Richard Alba grew up in the Bronx in the 1940s and 1950s. Today he is a Distinguished Professor of Sociology at the Graduate Center of the City University of New York. His most recent book is Blurring the Color Line: The New Chance for a More Integrated America. Read on to learn more about him.
Q. What inspires you?
A. There are intellectual challenges that have real world consequences – and I actually do feel inspired much of the time.
Q. What music have you listened to today?
A. There has been no music, except the music in the hotel, kind of new-world stuff. Normally I listen to classical music, a lot of opera.

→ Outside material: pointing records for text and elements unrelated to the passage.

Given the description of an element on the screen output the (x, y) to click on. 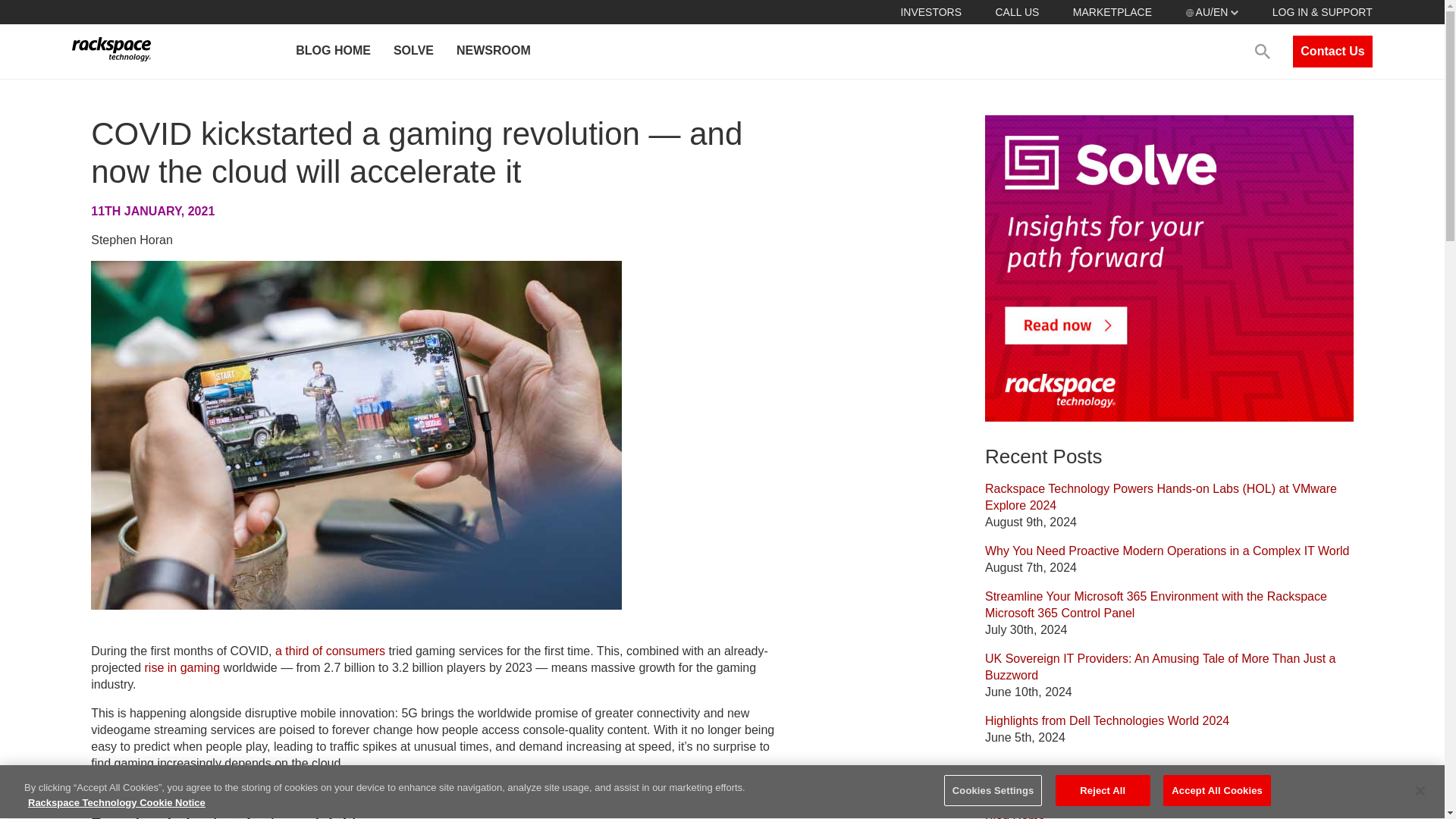
NEWSROOM (493, 51)
CALL US (1016, 11)
Highlights from Dell Technologies World 2024 (1106, 720)
BLOG HOME (332, 51)
rise in gaming (182, 667)
Contact Us (1331, 51)
Given the description of an element on the screen output the (x, y) to click on. 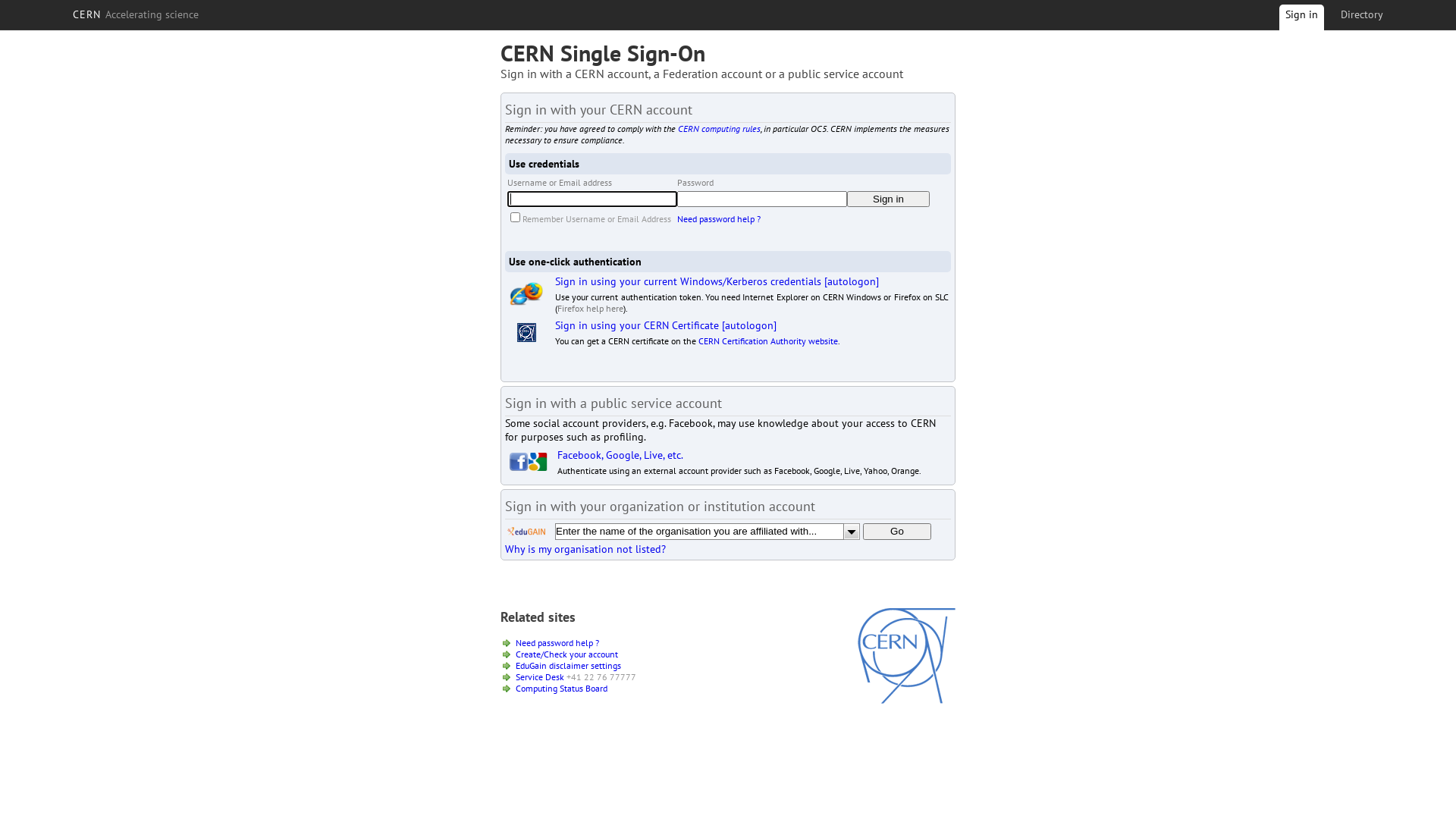
CERN Certification Authority website Element type: text (767, 340)
CERN Element type: hover (906, 699)
Create/Check your account Element type: text (566, 653)
Computing Status Board Element type: text (561, 687)
Sign in using your CERN Certificate Element type: text (636, 325)
[autologon] Element type: text (748, 325)
Why is my organisation not listed? Element type: text (585, 548)
Enter your Username or Email Address Element type: hover (592, 199)
Facebook, Google, Live, etc. Element type: text (620, 454)
Firefox help here Element type: text (590, 307)
Need password help ? Element type: text (718, 218)
Go Element type: text (896, 531)
[autologon] Element type: text (851, 281)
CERN Single Sign-On Element type: text (602, 52)
Sign in Element type: text (888, 199)
Directory Element type: text (1361, 14)
Need password help ? Element type: text (557, 642)
Service Desk Element type: text (539, 676)
Sign in Element type: text (1301, 19)
EduGain disclaimer settings Element type: text (568, 665)
CERN Accelerating science Element type: text (135, 14)
CERN computing rules Element type: text (718, 128)
Sign in using your current Windows/Kerberos credentials Element type: text (688, 281)
[show debug information] Element type: text (549, 565)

Q. What is your favorite way to procrastinate?
A. I’m often doing three different things simultaneously, and I’ll move from one or the other. But when I’m really procrastinating, I’ll get on the web.
Q. What is your greatest extravagance?
A. At the moment I have three different residences. We have the house where we raised our children, the country house we love to go to, and now I live in New York City.
Q. When you were a child, what did you want to be when you grew up?
A. I wanted to be a shortstop for the New York Yankees. I grew up at a time when the Yankees were the dominant force in baseball. I was very much like their shortstop, who was short, a great fielder and a terrible hitter.
Q. What is your most prized material possession?
A. Our country house. It’s a wonderful setting. We relax and see all sorts of natural things that we don’t normally see.
Q. What teacher or professor changed your life?
A. What changed my life was something at a university, but not so much a teacher or professor – the 1969 uprising at Columbia, which made me see how much of what I took for granted was actually a matter of social convention. It led me to sociology.
Q. Who is the one person living or dead you would most like to meet for dinner?
A. I’d say Mahatma Gandhi, but he probably doesn’t eat much so it might not be a great dinner.